U.S. Pat. No. 7,810,288 to Lechasseur attempts to address these issues with a cladding system comprised of flanged panels attachable to the supporting structure, leaving gaps between the panels which are then filled with deformable mouldings. A panel of this system includes a pre-finished exterior sheet of material such as aluminum and a core of trusses, ribs or honey comb structure. Mounting the panels on the supporting structure involves specially designed mounting clips, furring strips, furring attachment flanges, furring spacing segments, special corner mouldings, moulding legs, forks insertable into the panel cores, and overall is rather complicated.
U.S. Pat. No. 6,098,364 to Liu teaches adjustable connections of cladding panels to the supporting building structure.
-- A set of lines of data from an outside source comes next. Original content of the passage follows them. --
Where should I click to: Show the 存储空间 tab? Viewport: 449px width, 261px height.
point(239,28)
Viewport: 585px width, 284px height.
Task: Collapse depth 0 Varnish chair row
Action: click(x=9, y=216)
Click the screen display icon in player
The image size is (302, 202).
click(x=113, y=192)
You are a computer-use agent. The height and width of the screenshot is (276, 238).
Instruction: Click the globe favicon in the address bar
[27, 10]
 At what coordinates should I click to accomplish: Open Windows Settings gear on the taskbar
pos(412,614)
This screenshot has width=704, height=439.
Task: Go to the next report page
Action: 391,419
All of the load of the panels is transmitted to the building framework through the adjustable connections The prefabricated panels comprise two layers of “any material” (sic), joined with silicone adhesive. It can be inferred that only materials with some tensile strength could be used in this system, such as fiberglass, which is relatively expensive.
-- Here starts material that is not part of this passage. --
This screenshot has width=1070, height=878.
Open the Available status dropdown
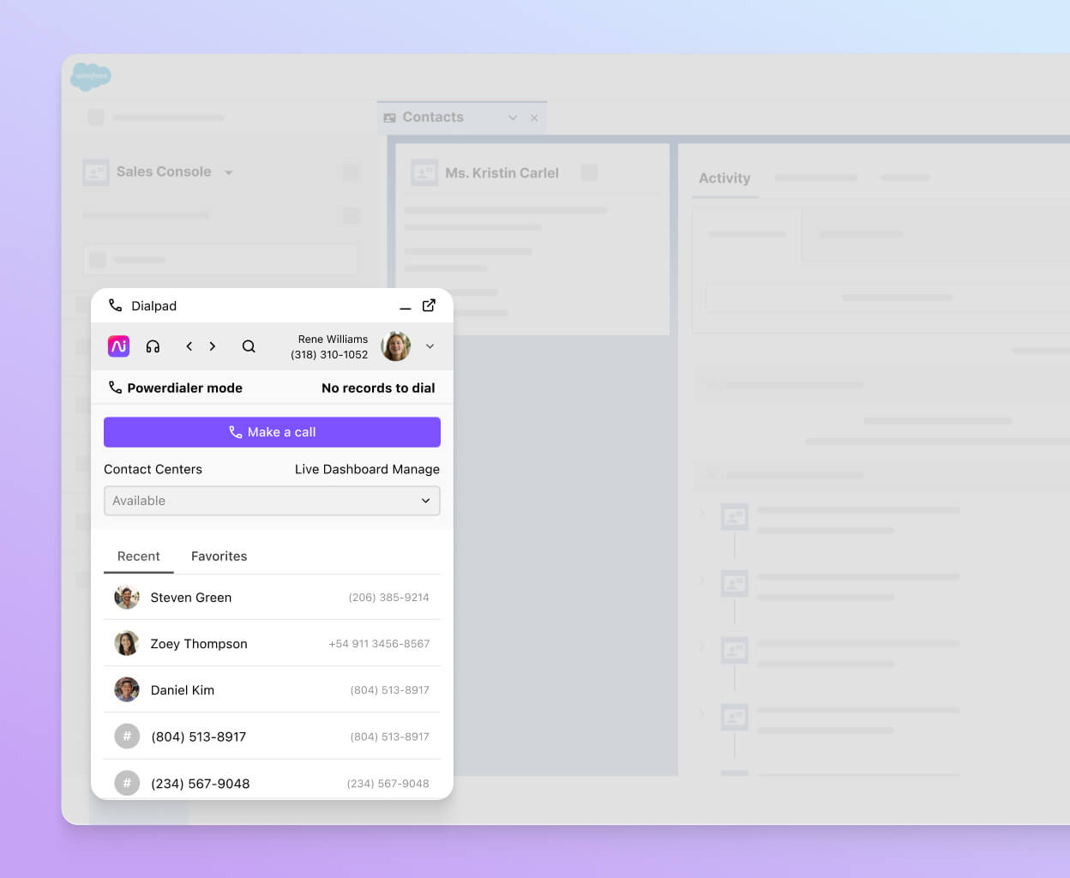coord(272,501)
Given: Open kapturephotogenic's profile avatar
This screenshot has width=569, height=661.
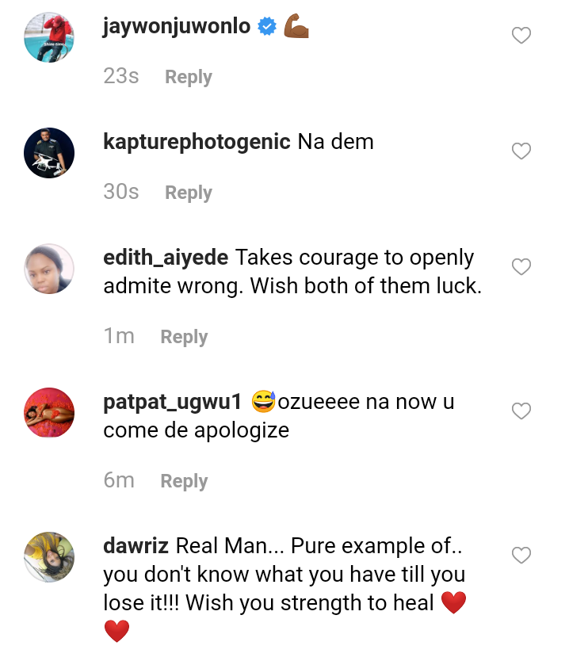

Accordingly it is an object of this invention to utilize prefabricated panels made of reinforced concrete, which is very strong, relatively inexpensive compared to glass, stone, metal or fiberglass, and does not involve mullions. Another object is to provide for simple, adjustable connection means between adjacent panels and to the concrete foundation of the building structure. A further object of the invention is to provide a panel system the load of which is borne by the foundation. Still another object is to tie together the reinforcing rods of each panel to adjacent panels and to anchor the entire cage of reinforcing rods to the foundation. Yet another object is to means of adjusting the fit of panels together to compensate for minor deviations in the dimensions and elevations of construction elements.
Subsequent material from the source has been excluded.